X = tf.reshape(X, (1, 6, 8, 1))
Y = tf.reshape(Y, (1, 6, 7, 1))
# learning rate
lr = 3e-2

Y_hat = conv2d(X)

for i in range(10):
    with tf.GradientTape(watch_accessed_variables = False) as g:
        g.watch(conv2d.weights[0])
        Y_hat = conv2d(X)
        l = (abs(Y_hat - Y)**2)
        # updating the kernel
        update = tf.multiply(lr, g.gradient(l, conv2d.weights[0]))
        weights = conv2d.get_weights()
        weights[0] = conv2d.weights[0] - update
        conv2d.set_weights(weights)
        print(f"Batch: {i+1}, Loss: {tf.reduce_sum(l):.3f}")

Batch: 1, Loss: 0.078
Batch: 2, Loss: 0.050
Batch: 3, Loss: 0.032
Batch: 4, Loss: 0.020
Batch: 5, Loss: 0.013
Batch: 6, Loss: 0.008
Batch: 7, Loss: 0.005
Batch: 8, Loss: 0.003
Batch: 9, Loss: 0.002
Batch: 10, Loss: 0.001


In [25]:
tf.reshape(conv2d.get_weights()[0], (1, 2))

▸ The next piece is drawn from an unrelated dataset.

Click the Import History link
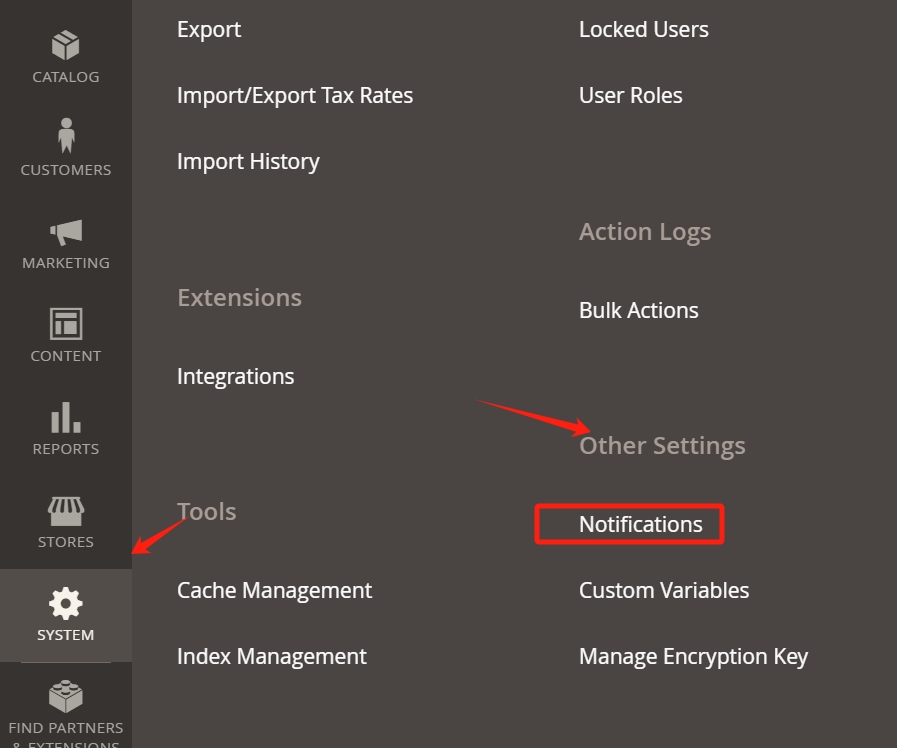Image resolution: width=897 pixels, height=748 pixels. click(x=248, y=162)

<tf.Tensor: shape=(1, 2), dtype=float32, numpy=array([[ 0.9961692, -1.0038975]], dtype=float32)>

#### Cross-Correlation and Convolution

in order to perform strict convolution instead of cross correalation, we need to flip the two dimensional kernel both horizontally and vertically and then perform cross correlation operation. 

since these kernels are learned from data, it doesn't matter whether the convolution layers perform cross correlation or convolution. 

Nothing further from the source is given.